Consequences of the burning of fossil fuels

  1. Increase in Air PollutionThe burning of fossil fuels results in the release of unburnt carbon particles in the air. These particles act as pollutants and increase air pollution. Fossil fuels release poisonous gases such as carbon monoxide and Sulphur dioxide in the atmosphere.
  2. Global Warming: Fossil fuels when burnt release large amounts of carbon dioxide in the air.

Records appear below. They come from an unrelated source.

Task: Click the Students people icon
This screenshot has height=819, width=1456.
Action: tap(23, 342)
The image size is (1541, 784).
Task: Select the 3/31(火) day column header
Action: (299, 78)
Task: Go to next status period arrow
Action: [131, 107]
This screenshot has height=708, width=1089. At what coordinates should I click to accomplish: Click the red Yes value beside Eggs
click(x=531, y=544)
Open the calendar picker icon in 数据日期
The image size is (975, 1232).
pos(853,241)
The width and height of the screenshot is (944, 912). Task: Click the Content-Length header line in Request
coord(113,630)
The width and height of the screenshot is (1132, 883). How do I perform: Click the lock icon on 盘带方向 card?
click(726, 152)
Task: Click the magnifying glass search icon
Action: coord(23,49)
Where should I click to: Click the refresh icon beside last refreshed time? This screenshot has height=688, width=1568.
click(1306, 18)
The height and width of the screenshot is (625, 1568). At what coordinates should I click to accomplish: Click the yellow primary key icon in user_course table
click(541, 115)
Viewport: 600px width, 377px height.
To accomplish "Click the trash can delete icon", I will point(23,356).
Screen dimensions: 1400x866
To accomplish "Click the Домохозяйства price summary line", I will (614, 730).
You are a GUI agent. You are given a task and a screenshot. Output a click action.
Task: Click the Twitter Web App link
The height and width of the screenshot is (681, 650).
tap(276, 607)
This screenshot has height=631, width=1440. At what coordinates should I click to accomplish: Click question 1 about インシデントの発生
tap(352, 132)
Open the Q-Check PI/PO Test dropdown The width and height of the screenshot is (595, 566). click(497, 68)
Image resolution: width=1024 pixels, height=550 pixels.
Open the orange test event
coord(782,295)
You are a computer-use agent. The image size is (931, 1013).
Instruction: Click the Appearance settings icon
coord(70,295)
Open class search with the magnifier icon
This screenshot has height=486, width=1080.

As the amount of carbon dioxide increases it results in an increase in the global temperature of the earth and leads to global warming.

Why should we use fossil fuels economically?

  • They are available in limited quantities.
  • Burning these fuels also causes air pollution as well as global warming.
  • Hence, we should use these fuels economically to make sure that we can use them for a longer time, the risk of global warming gets reduced, and we can live in a cleaner environment.

How can we save Petrol or diesel while driving?

  • According to the Petroleum Conservation Research Association (PCRA) in India, we can save petrol or diesel while driving by:
  • Drive at a constant and moderate speed.
  • Maintain tyre pressure at correct levels.
  • Switch off the engine when you are waiting (such as traffic light).
  • Do regular maintenance of your vehicle.

Why fossil fuels can last for 100 years only?

  • Fossil fuels are exhaustible resources which means that they are not present in abundant quantities on the earth.
  • They take hundreds and thousands of years to replenish.
  • The rate at which they are being consumed today is increasing at a rapid pace.
  • It means that more amounts of fossil fuels are being used than it is being replenished.
  • Hence, scientists claim that they can replenish completely in 100 years.